# Dora gets new shoes



## wakk44 (Jun 15, 2006)

I have just had the tyres replaced this morning as they were getting a bit old,the m/home was registered in Sep.04 and has done 19000 miles.

There was still plenty of tread left on the original Michelin XC camping tyres but I was concerned about the age of them even though the sidewalls looked ok.

I used Tyre shopper(link below) company and bought 4 Continental Vanco 2 tyres online(215x70x15)fitted,balanced,new valves and the old ones disposed for the excellent price of £339.95.

Tyre shopper have a contract with National Tyres so they were fitted at my local branch,the manager informed me that the old tyres were date stamped 47/03 which means they were manufactured in the 47th week of 2003 which makes them 10 months older than the m/home-something to check when considering tyre changes in future-the new ones were made in the 15th week of 2010.

I actually rang National for a quote on the Contis and the difference between them and Tyre Shopper was significant-they wanted an extra £160  for exactly the same tyres fitted at the same branch.

I think that internet shopping for tyres is the way forward with a big saving for the consumer and another thing to watch is the date stamping on the original tyres.You may be driving round with tyres that are older than you think.

First impressions of the Continentals after a few miles are positive,seems to be plenty of grip,smooth ride and they are quieter than the Michelins,although that could be because they were worn.

Tyre Shopper


----------



## wakk44 (Jun 15, 2006)

An update on the new Continental Vanco tyres after a trip to Cornwall and 700 miles in the last 2 weeks.

Overall I am very pleased with the tyres,they seem to have good grip and roadholding and are quieter than the Michelin camping tyres.

I felt reassured when bombing down the motorways at 60-70mph with the new tyres on.Only a short term review but so far everything is positive with the Continentals.


----------



## Hezbez (Feb 7, 2009)

Just out of interest - what tyre pressures are you going with?
There's been a lot of discussion on here about:

Tyre Manufacturer recommended pressures versus Base Vehicle recommended pressures

The difference can be quite significant and it definitely makes a difference to the comfort of the ride.


----------



## wakk44 (Jun 15, 2006)

Hezbez said:


> Just out of interest - what tyre pressures are you going with?
> There's been a lot of discussion on here about:
> 
> Tyre Manufacturer recommended pressures versus Base Vehicle recommended pressures
> ...


Hi Morag,

The max. pressure allowed on the vanco 2 tyres is 65 psi,I have put 55 psi in the front and 60 psi in the rear.
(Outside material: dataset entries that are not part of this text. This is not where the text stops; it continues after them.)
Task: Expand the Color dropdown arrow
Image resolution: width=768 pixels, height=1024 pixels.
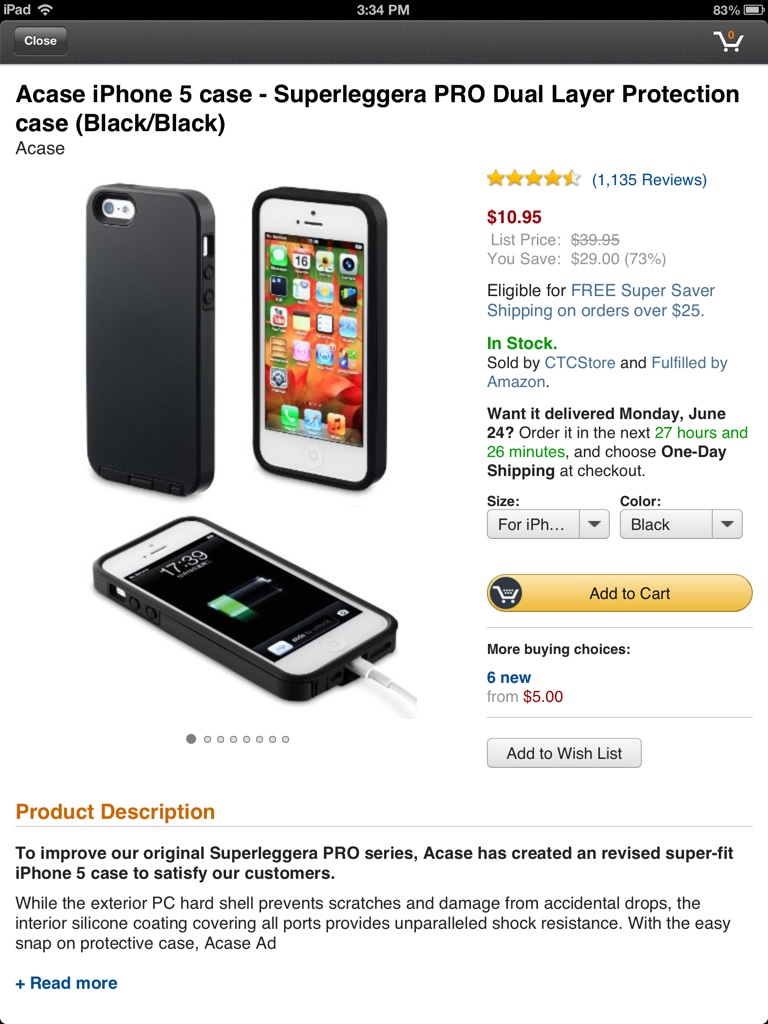Action: click(x=727, y=524)
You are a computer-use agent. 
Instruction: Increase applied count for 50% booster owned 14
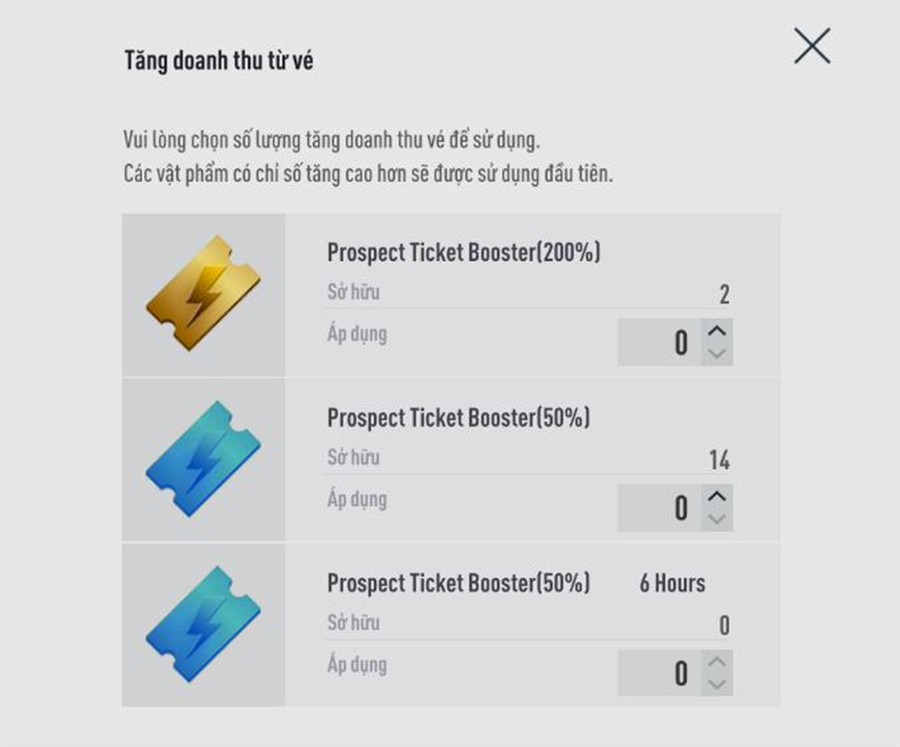pyautogui.click(x=717, y=496)
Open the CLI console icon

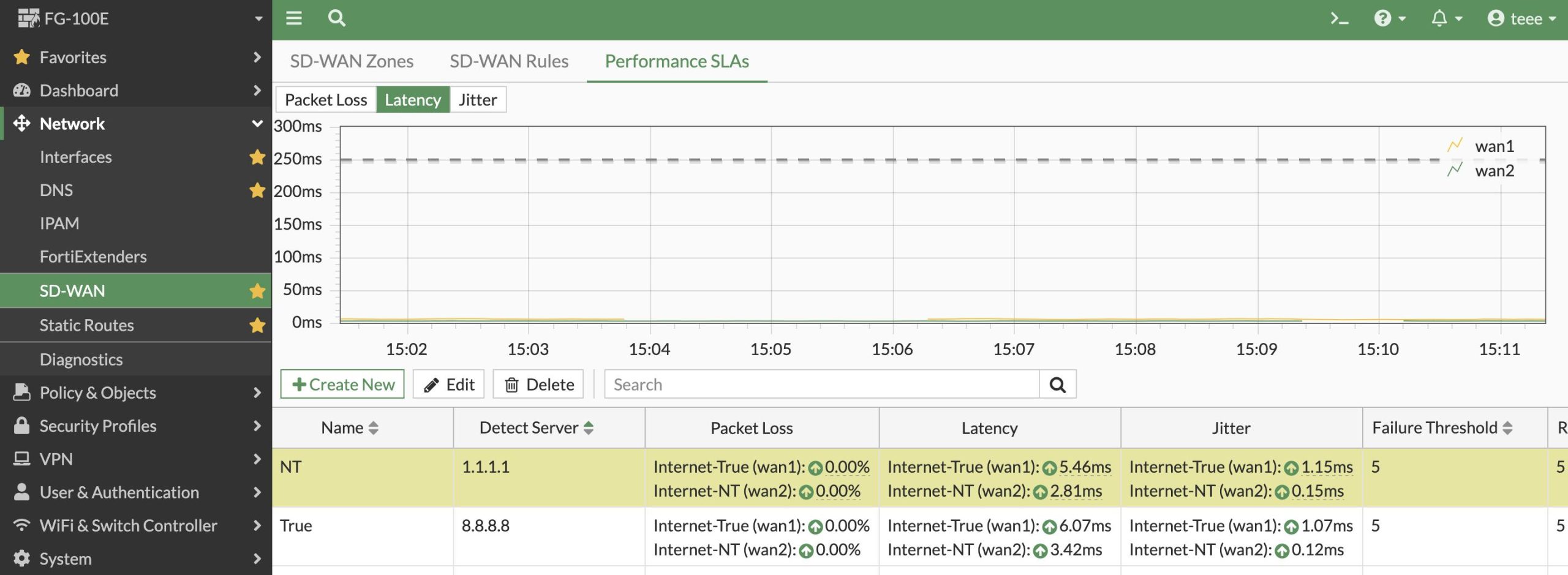click(x=1339, y=19)
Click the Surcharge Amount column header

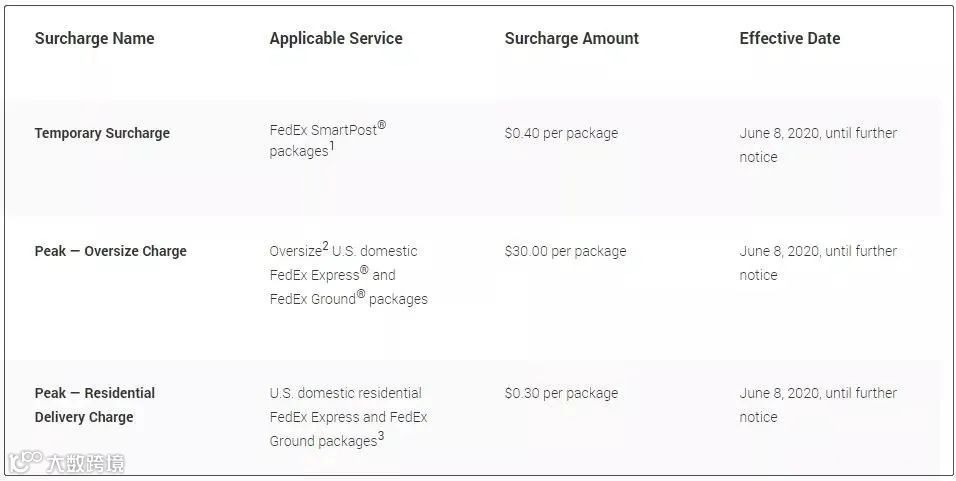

The ride was still firm but I have airrides fitted on the rear axle which contributes to that.


----------



## CliveMott (Mar 10, 2008)

My experience with Michelins would suggest they would probably outlive the new ones you have just fitted if you keep them out of the sun when parked up.

C.


----------



## wakk44 (Jun 15, 2006)

CliveMott said:


> My experience with Michelins would suggest they would probably outlive the new ones you have just fitted if you keep them out of the sun when parked up.
> 
> C.


True Clive,they are excellent tyres but m/home tyres normally have to be changed because of sidewall cracking due to exposure to the sun and parked in the same position a lot of the time and not tread wear.

If this is recommended by the experts to be every 5 years then I can't see the point of buying expensive Michelins @£50 per tyre more when the cheaper Continentals will do the job just as well and still have to be replaced after 5 years due to UV damage.

Interestingly the 2 nearside tyres which are exposed to the sun where the m/home is parked on the driveway had more sidewall cracks than the offside ones which are always in the shade,I am thinking of getting a pair of covers to protect the nearside tyres.


----------



## StAubyns (Jun 4, 2006)

Hi Steve

I'm in the same situation as you were  

Plenty of tread but a date of February 2005. The offside front gets the daily sun and is showing some very small cracks.

So thanks for the information, I may well go down the same route  

I am certainly doing a swap this year


----------